FSA, TSA, HSA - two of these can help a bit with medical bills

Except for some government employees, generous health insurance is rare. As the cost of insurance has skyrocketed, employers are shifting more of the cost to their employees, often through higher and higher copays and deductibles.

Either a Flexible Spending Account (FSA) or a Health Savings Account (HSA) can lessen the blow.

Note that in general you will be offered one or the other, but rarely will both be possible.

FSAs allow you (and also your spouse if they are employed) to put up to $3200 pre-tax income each year into an account that can be used to pay for eligible health and medical expenses. This saves you paying income taxes on the amount you put into the FSA. Your employer may, but is not required, to put money into your account as well, up to the amount you put in through payroll deduction.

Note that you can only contribute to an FSA if you have employer-sponsored health insurance.

It is very important to remember that these plans are “use it or lose it.” You may be able to roll over any balance at the end of the year, but if you do not spend these funds on eligible expenses, the money goes back to your employer.

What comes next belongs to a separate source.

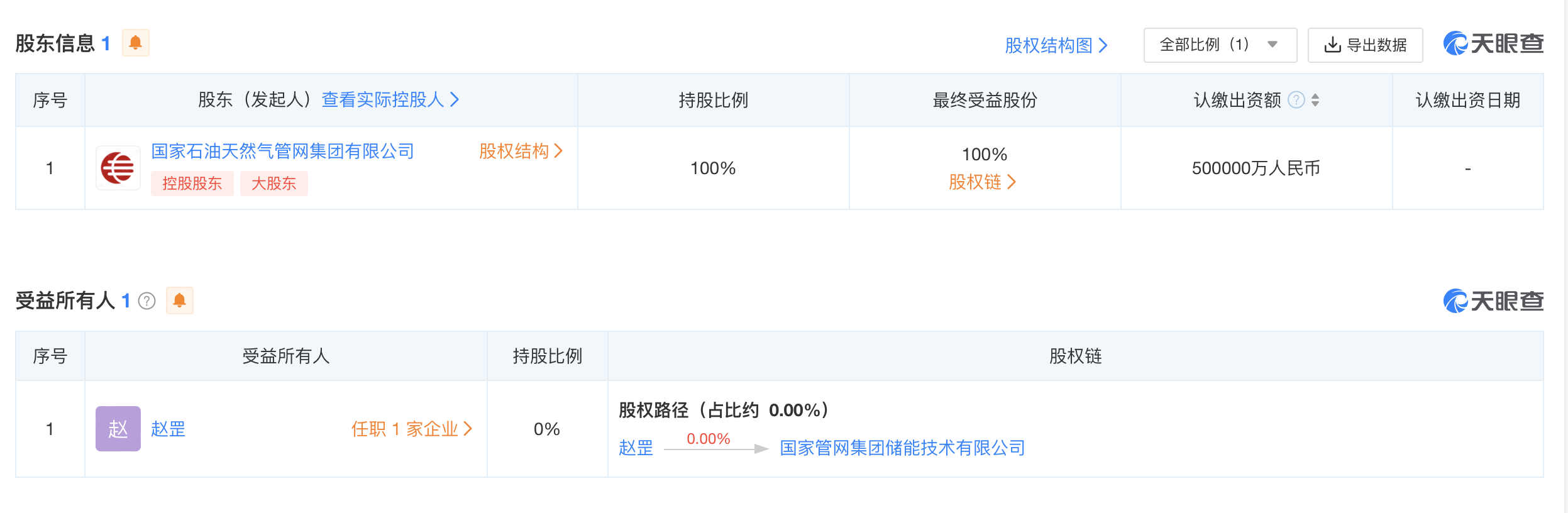Viewport: 1568px width, 513px height.
Task: Expand 股权结构 for the shareholder row
Action: click(x=521, y=151)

Also, if you change employers, your FSA does not travel with you.

Before deciding to contribute to an FSA, look carefully at your out-of-pocket medical expenses for the last year or two – and take into account any expected expenses such as dental work or elective surgery.

If it is offered, an HSA is an even better deal, particularly if you can afford to put in significant sums. An HSA can be set up by your employer or, depending on the type of health insurance you have, yourself. The contributions lower your taxable income, just as with an FSA, but there is no deadline for spending the money. You can let it accumulate, tax-free, and, as long as you use the money for health expenses, pay no tax on withdrawals. An HSA is yours – if you change jobs, it goes with you.

The maximum contribution limit of an HSA is higher than to an FSA. Individuals can contribute up to $4,150 to their HSA accounts for 2024, and families can contribute up to $8,300. People 55 and older are allowed an additional $1,000. As with FSAs, employers may but are not required to contribute.

On what can you spend the money in these accounts? Copays and deductibles are eligible, as are dental bills, medical equipment, eyeglasses and most over-the-counter medications. You can even use the money to pay for needed home renovations if they are medically-justified.

Neither of these types of accounts will remove all the sting of exorbitant medical costs, but if Uncle Sam is willing to help, you should let him do so.